'''

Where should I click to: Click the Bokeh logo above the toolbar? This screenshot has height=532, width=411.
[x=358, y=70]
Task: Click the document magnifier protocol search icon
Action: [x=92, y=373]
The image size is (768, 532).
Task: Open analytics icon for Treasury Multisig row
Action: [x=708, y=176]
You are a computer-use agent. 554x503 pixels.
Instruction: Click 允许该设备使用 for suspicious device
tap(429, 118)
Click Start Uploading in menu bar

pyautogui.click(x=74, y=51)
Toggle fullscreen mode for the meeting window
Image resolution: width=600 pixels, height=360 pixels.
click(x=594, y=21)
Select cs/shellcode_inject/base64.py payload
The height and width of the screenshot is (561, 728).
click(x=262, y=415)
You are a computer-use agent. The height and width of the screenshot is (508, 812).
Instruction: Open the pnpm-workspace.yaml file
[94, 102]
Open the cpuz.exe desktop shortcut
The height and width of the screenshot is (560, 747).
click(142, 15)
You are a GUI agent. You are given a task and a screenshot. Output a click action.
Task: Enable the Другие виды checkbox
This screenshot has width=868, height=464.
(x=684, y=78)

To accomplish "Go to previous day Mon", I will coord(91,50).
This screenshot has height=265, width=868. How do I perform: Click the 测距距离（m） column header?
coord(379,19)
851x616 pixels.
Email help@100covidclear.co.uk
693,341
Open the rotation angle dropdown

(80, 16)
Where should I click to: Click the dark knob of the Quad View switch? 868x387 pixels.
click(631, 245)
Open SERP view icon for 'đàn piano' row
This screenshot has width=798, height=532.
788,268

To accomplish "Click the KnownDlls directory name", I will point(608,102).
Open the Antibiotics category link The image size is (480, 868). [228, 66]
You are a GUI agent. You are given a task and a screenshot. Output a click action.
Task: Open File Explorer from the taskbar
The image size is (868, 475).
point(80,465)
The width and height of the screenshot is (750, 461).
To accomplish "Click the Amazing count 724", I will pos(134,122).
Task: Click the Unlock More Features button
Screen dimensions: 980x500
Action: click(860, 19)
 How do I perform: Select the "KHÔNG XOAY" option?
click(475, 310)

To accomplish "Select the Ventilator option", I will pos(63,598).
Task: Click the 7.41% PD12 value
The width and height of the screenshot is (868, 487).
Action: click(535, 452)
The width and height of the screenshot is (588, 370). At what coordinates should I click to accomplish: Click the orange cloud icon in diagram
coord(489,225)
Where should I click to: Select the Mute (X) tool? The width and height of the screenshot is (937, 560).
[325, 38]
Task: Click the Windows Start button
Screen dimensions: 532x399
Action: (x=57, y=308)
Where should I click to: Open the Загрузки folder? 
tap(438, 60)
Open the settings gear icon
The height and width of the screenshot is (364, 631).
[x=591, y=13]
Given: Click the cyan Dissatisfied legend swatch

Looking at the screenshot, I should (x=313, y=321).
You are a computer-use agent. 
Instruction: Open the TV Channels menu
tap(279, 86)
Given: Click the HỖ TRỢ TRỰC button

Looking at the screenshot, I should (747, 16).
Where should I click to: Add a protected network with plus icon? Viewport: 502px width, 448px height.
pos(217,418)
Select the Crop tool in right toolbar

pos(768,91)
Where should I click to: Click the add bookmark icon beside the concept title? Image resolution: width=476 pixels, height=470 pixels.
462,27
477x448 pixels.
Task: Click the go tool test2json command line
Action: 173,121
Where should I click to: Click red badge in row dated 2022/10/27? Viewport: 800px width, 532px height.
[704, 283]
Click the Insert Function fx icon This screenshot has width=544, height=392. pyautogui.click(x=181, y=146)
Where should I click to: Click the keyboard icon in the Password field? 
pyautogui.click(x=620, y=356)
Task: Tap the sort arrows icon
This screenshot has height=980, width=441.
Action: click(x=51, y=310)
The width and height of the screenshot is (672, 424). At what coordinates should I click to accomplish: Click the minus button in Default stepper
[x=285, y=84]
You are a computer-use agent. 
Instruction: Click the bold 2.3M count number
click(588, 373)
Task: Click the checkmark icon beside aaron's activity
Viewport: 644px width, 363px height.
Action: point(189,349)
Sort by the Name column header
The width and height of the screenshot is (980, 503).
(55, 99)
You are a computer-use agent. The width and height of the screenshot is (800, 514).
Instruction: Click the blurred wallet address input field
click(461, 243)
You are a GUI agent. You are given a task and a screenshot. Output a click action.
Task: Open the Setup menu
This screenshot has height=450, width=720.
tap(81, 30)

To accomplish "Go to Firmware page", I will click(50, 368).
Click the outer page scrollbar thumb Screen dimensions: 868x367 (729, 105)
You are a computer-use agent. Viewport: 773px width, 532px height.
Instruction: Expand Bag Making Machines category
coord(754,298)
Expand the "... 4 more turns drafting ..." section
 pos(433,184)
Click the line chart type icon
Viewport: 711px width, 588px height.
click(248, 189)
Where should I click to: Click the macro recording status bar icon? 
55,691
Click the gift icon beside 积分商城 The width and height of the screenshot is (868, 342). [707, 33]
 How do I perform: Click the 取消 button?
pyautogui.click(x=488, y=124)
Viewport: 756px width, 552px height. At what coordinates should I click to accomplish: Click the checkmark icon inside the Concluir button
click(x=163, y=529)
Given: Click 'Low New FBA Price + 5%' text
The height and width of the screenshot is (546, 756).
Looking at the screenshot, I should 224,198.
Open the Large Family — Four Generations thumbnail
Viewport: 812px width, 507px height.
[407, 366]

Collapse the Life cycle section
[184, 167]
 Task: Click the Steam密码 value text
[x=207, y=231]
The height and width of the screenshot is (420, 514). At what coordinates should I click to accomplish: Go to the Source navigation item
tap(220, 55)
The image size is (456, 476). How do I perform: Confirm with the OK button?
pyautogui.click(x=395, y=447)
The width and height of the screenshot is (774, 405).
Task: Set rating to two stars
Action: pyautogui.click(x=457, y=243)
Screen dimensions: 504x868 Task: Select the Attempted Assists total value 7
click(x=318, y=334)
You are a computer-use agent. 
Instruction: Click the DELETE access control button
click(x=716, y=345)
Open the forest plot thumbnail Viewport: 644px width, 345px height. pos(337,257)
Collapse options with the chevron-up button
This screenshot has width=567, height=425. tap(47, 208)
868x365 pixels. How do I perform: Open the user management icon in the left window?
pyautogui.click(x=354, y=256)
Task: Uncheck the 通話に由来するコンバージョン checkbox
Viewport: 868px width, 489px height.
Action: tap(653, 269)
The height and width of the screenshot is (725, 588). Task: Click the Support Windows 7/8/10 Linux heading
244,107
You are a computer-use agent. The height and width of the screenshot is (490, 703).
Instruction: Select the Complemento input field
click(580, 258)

'''

**WHAT THE EXERCISE ASKS**
Find the lines in the records above that hold the word "will", and give only how many there are.

**REPLY TO THE EXERCISE**
5